Second, in addition to educating the U.S. public and international community about this activity, we are also targeting the networks through which the DPRK is cashing-out its ill-gotten gains. As will be described in more detail by my colleagues, the Department has obtained custody over a dual-U.S./Canadian national who organized the laundering of millions of dollars stolen by the DPRK hackers. He has admitted his role in these criminal schemes in a plea agreement, and he will be held to account for his conduct. This prosecution demonstrates the commitment of the Department to ensuring that those who conspire with the DPRK hackers will face justice. The Department was also able to seize and expects to ultimately return almost $2 million stolen by the DPRK hackers from a New York-based financial services company. This follows on similar seizure actions announced in March and August 2020, in which with the U.S. Attorney’s Office for the District of Columbia seized and froze approximately $8.5 million of cryptocurrency. These cryptocurrency seizures and prosecution of a high-level money launderer collectively represent important steps in disrupting the DPRK hackers and their money laundering networks, and illustrate the Department’s commitment to repatriating stolen funds before they reach the DPRK.

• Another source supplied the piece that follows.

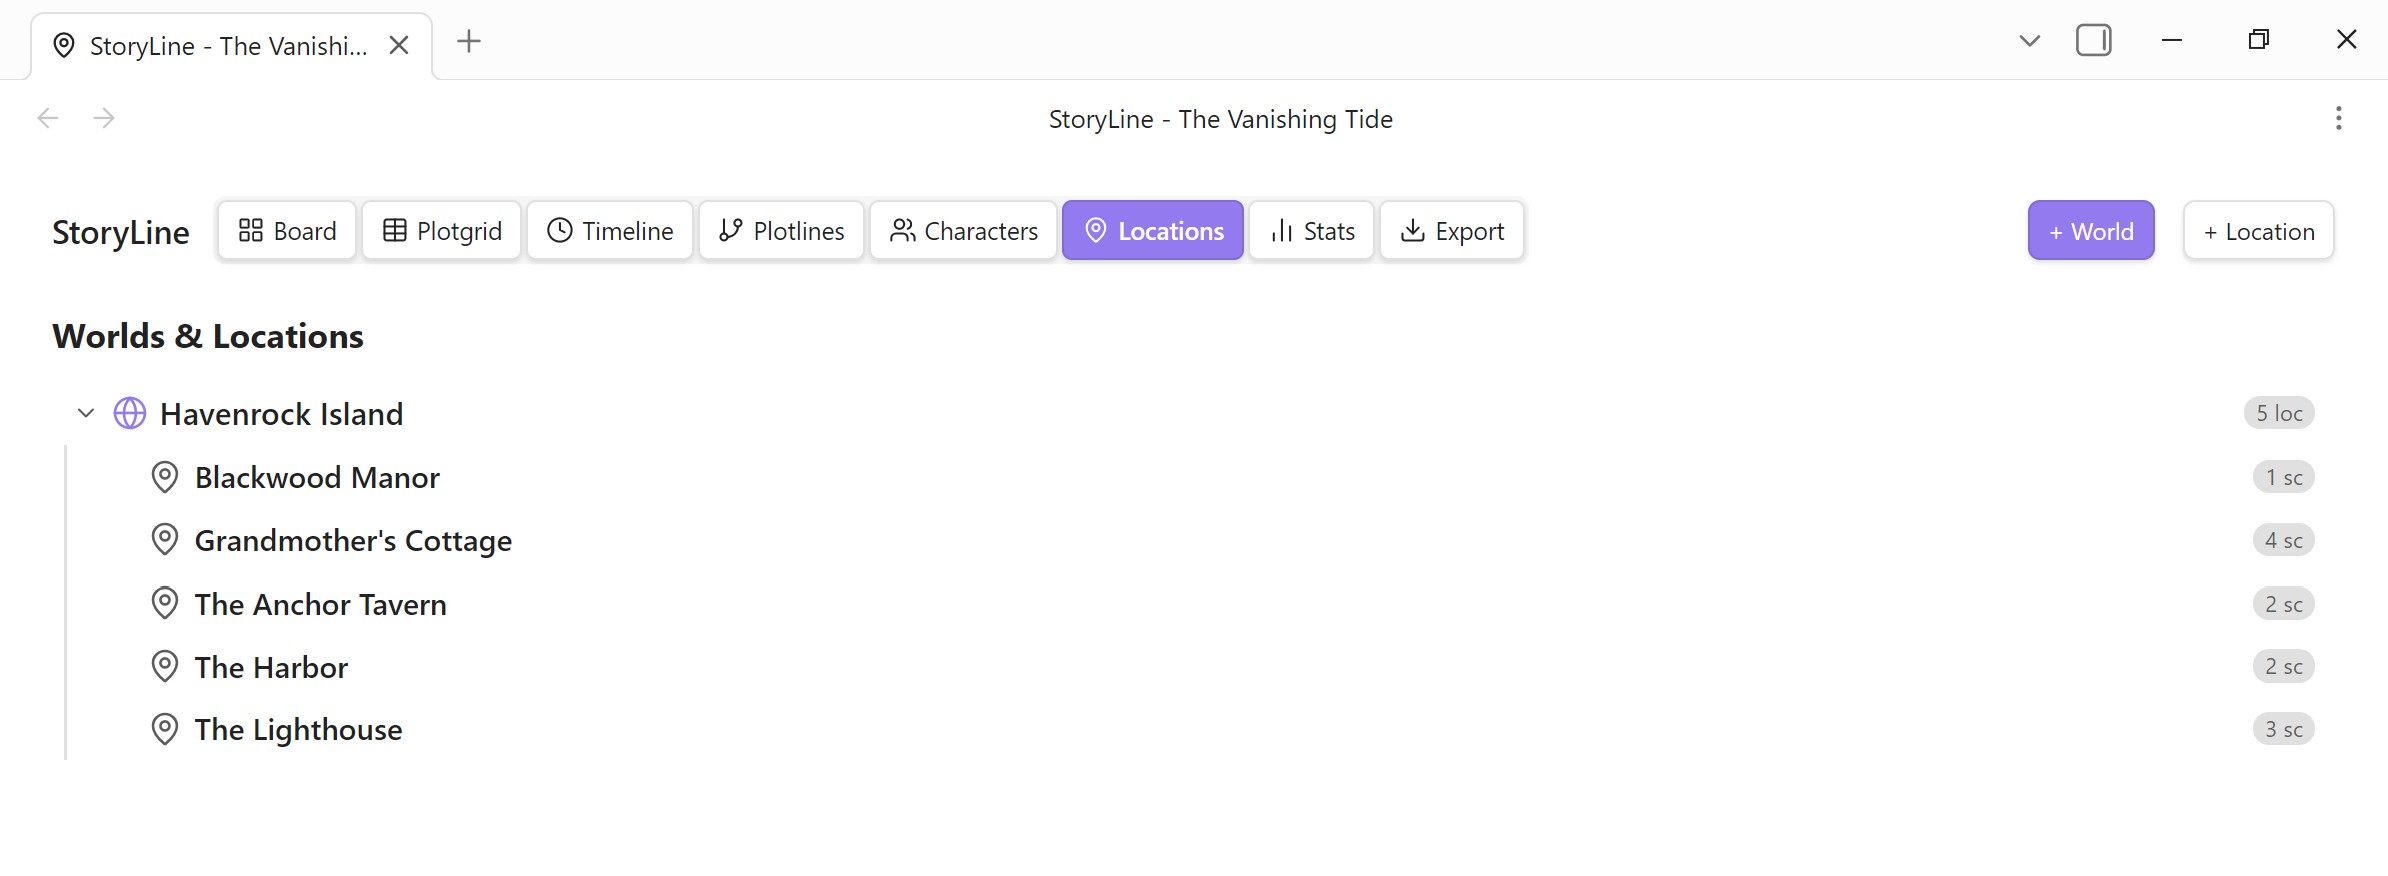Open the three-dot more options menu
2388x876 pixels.
pos(2338,118)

Third, the United States is empowering network defenders. As you will hear about, the prosecutors and investigators have — throughout this investigation — worked closely with victims and intended victims of the DPRK hackers, and have provided these victims with information about avoiding and remediating infections. This work continues today. Accompanying this announcement, the FBI and the Department of Homeland Security’s Cybersecurity and Infrastructure Security Agency, with the assistance of the Department of the Treasury, are releasing a Joint Cybersecurity Advisory and Malware Analysis Report regarding the DPRK’s malicious cryptocurrency applications. The criminal investigation leading to today’s indictment obtained that information for distribution to network defenders. Further, the context provided in today’s indictment underscores the necessity of paying attention to this Advisory and its recommendation.

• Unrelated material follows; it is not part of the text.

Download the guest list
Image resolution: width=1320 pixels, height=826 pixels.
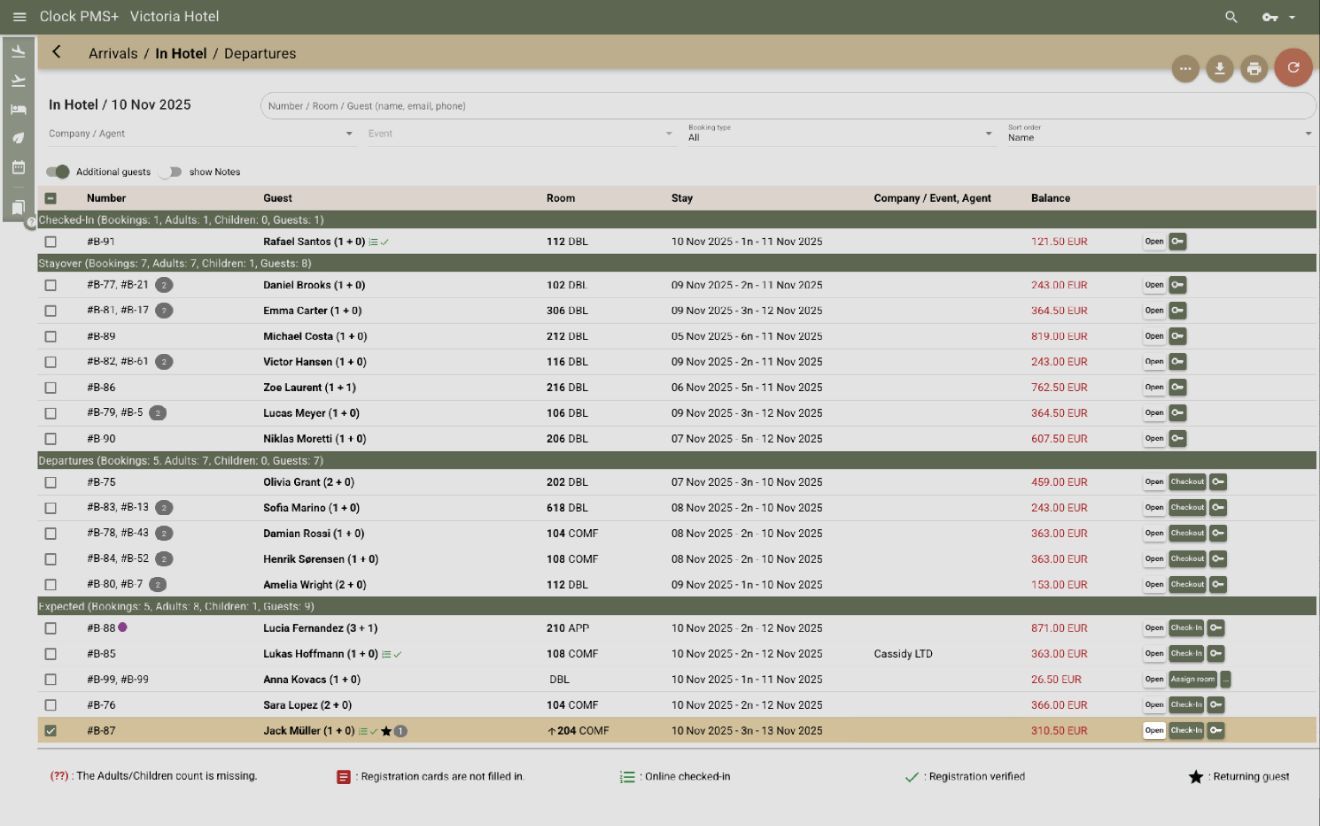point(1219,69)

Fourth, the allegations in today’s indictment inform and empower the international community so that they can not only join us in condemning this activity, but also help stop it. In that regard, the European Union’s (EU) July 2020 sanctions related to the Lazarus group was a welcome development. We commend the EU for its initial efforts to impose consequences for state-sponsored malicious cyber activities. However, other nations that wish to be regarded as responsible actors on the international stage must also step up. These conspirators described in today’s indictment are alleged to have been working, at times, from locations in China and Russia. The DPRK has also utilized Chinese over-the-counter cryptocurrency traders and other criminal networks to launder the funds. Just as the United States has disrupted the DPRK’s crime spree through arrests, forfeitures, and seizures, the time is ripe for Russia and China, as well as any other country whose entities or nationals play a role in the DPRK revenue-generation efforts, to take action.

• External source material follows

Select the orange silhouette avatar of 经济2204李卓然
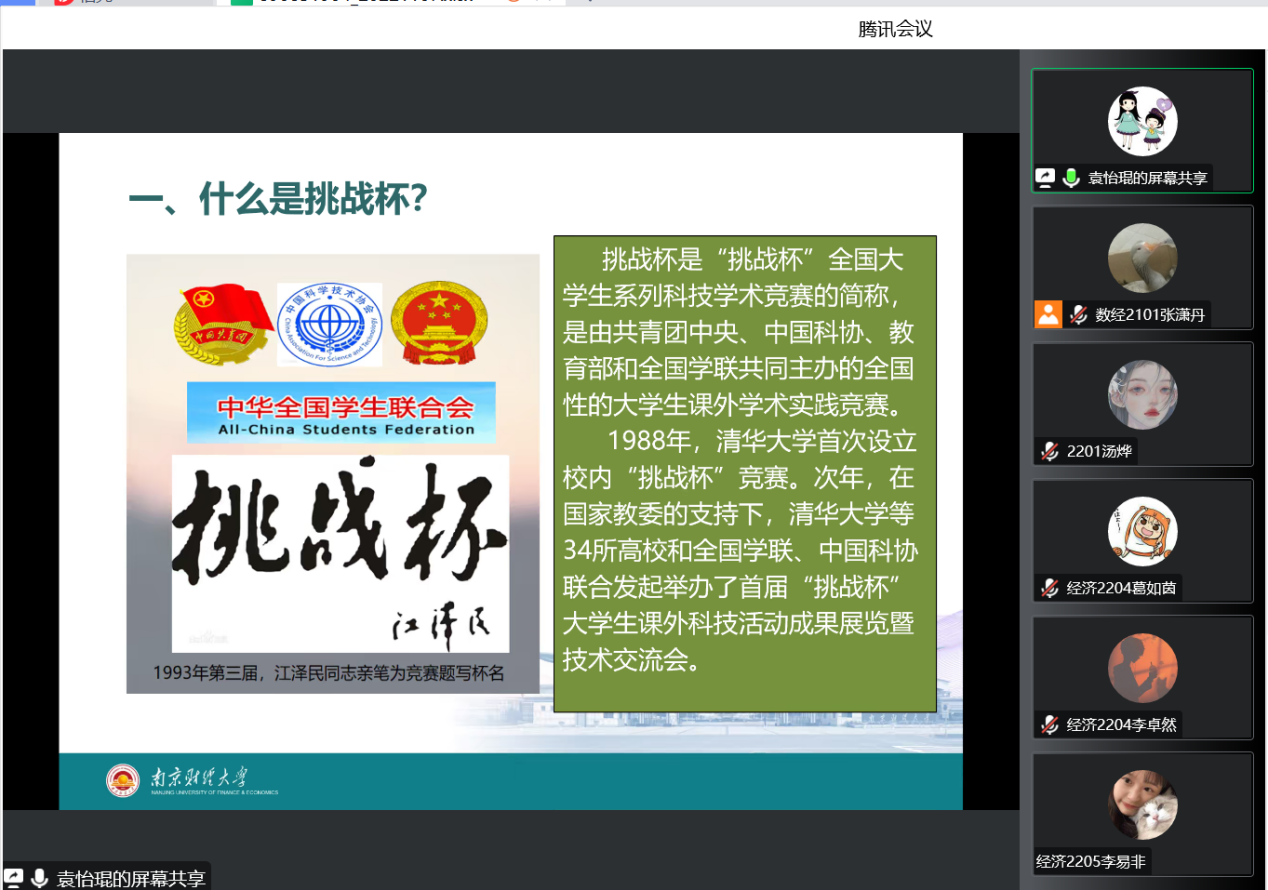Image resolution: width=1268 pixels, height=890 pixels. [x=1142, y=668]
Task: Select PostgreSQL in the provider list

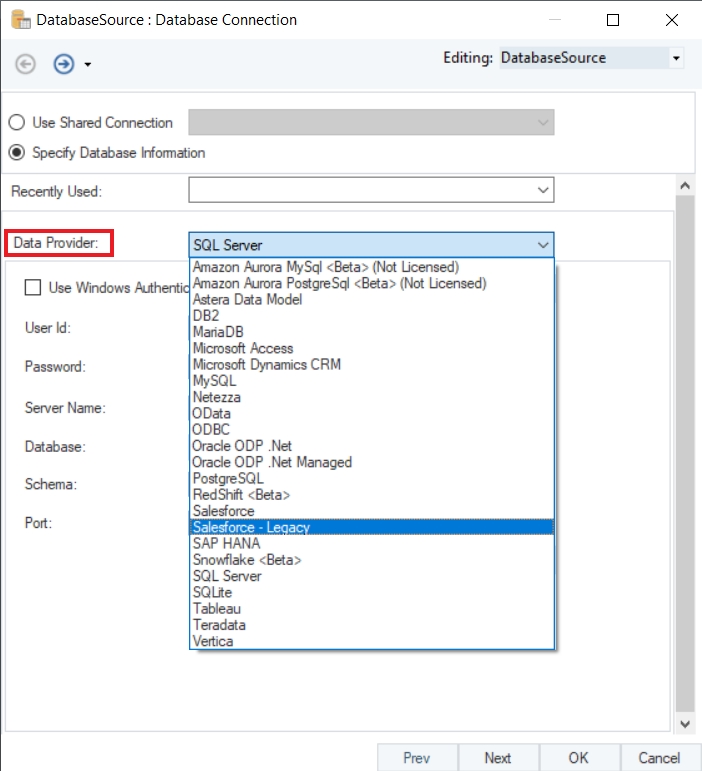Action: tap(371, 478)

The Department’s criminal charges are uniquely credible forms of attribution — we can prove these allegations beyond a reasonable doubt using only unclassified, admissible evidence. And they are the only way in which the Department speaks. If the choice here is between remaining silent while we at the Department watch nations engage in malicious, norms-violating cyber activity, or charges these cases, the choice is obvious — we will charge them.
Before I turn this over, I’d like to thank the agents at the FBI in Los Angeles, Charlotte, and Raleigh; the Secret Service in Savannah, Los Angeles, and D.C.; and the prosecutors in Los Angeles and at the National Security Division in D.C. for stepping up to the plate to play their part.